Read more @ Indian Country Today Media Network.comGenealogical Talk on 20th Century Military Records - ICTMN.com.

Tribal Financial Advisors Adds Native Advisory Board

Tribal Financial Advisors, an independent investment bank headquartered in Los Angeles specializing in capital, financial advising and casino operations management specifically for Native tribes and entities, has added an advisory board. This board, chaired by Rick Hill, chairman emeritus of the National Indian Gaming Association and former chairman of the Oneida Tribe of Wisconsin, draws from Native business and gaming executives around the country.

“The purpose of the advisory board is two fold,” Hill told Indian Country Today Media Network in an exclusive interview. “First, the board will help TFA educate tribes about the financial options available to them to develop their communities. Second, the board will educate TFA about tribes and their communities. Tribal councils are under tremendous pressure to balance [demands on] and allocate their resources. Many investment transactions are complex and complicated. Who wouldn’t want seven senior bankers on their side of the table when negotiating with the bank?”

According to a press release from TFA, these individuals are national proponents of tribal economic sovereignty and will advise TFA on tribal financial matters across Indian Country. All were hand picked by Hill and chosen for “the highest integrity from different tribes who share my philosophy of promoting tribal economic growth and understand the importance that financing decisions have on a tribe’s sovereignty. I sought out individuals who have a breadth of knowledge and understanding across multiple tribal environments in order to share with TFA their professional wisdom and provide the best advice possible.”

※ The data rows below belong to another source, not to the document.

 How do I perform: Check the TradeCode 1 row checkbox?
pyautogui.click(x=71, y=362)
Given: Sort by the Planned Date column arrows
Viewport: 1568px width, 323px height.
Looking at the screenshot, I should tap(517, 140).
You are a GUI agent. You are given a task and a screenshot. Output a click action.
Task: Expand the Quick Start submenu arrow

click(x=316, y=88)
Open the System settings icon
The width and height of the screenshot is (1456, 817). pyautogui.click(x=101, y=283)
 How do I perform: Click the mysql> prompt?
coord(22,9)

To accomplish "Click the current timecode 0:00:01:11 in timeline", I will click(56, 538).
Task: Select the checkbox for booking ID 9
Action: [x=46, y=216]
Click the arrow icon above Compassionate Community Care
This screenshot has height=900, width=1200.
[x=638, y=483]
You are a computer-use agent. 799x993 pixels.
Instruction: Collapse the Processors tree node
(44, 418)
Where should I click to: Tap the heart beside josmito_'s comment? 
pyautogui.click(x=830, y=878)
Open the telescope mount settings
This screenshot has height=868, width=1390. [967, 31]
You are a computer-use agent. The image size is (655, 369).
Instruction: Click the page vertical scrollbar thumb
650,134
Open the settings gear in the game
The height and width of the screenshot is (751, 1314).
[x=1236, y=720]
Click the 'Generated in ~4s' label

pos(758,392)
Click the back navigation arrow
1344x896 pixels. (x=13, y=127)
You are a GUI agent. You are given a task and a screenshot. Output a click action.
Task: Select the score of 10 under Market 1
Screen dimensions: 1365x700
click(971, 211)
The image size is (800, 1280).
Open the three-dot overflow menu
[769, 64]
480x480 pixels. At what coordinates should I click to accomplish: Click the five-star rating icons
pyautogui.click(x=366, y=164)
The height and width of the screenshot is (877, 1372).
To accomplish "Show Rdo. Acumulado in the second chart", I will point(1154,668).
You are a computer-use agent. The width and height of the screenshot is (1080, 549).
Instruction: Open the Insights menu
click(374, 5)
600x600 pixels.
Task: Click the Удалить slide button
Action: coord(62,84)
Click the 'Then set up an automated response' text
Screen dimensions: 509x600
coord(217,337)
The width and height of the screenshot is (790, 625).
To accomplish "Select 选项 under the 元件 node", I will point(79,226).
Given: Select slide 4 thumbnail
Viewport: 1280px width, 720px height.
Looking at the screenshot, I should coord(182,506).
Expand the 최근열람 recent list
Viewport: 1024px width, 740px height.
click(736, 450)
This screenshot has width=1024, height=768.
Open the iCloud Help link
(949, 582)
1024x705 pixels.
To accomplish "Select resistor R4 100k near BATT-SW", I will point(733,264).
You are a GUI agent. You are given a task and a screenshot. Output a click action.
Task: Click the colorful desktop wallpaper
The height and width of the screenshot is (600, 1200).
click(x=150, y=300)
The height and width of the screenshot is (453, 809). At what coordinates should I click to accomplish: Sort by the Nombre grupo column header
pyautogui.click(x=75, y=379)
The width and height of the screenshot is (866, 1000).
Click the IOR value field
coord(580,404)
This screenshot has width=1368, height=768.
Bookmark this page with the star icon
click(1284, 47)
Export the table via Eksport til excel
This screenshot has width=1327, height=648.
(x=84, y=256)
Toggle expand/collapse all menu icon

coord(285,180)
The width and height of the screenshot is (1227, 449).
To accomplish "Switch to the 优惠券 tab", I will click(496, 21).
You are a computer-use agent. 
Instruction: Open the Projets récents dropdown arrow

The other six member of the advisory board are:

  • Tribal Chairman Daniel Tucker of the Sycuan Band of the Kumeyaay Nation, and chair of the California Nations Indian Gaming Association
  • Tom Rodgers (Blackfeet Nation), an advocate/lobbyist, and a whistle-blower in the Jack Abramoff scandal
  • John Tahsuda (Kiowa of Oklahoma), principal in Navigators Global, a political affairs firm based in Washington, D.C., where he leads the tribal affairs practice. He also serves as a policy advisor for the Oklahoma Indian Gaming Association.
  • Kip Ritchie (Forest County Potawatomi), chief operating officer of the Potawatomi Business Development Corporation
  • Valerie Spicer (Mescalero Apache), acting director of the Arizona Indian Gaming Association and its former deputy director
  • David Greendeer, former chief executive of the Ho-Chunk Nation (Wisconsin), faculty fellow of Global Association of Alternative Investors, focusing on Native American investment, community development and transglobalization

The advisory board will provide insight into tribal communities and consider recommendations for products and services that TFA could offer to tribal entities, according to Hill.

“This is a natural progression for TFA as a business—one of their goals was to establish this board. My own experience is such that I know financial transactions have significant impact on tribal governments. Both long and short-term decisions they make deal with large amount of resources of the tribe and can affect their sovereignty. This advisory board is about getting people around the idea to help educate tribal councils and staff about what’s available in terms of investment, to diversify beyond gaming and casinos and develop their communities generally. Through collaboration with the tribes at the outset, TFA can help protect tribal priorities and goals, and help them go through all the ideas they have to develop their communities,” he told ICTMN.

Hill adds that each advisory board member has committed to a one-year term, and will meet for regular quarterly meetings. Additional meetings may be scheduled as appropriate. Hill will serve as liaison between the advisory board and TFA’s management.

According to TFA’s website, Tribal Financial Advisors was founded in 2009. TFA is not a provider of capital, instead it recommends creative solutions for Tribes.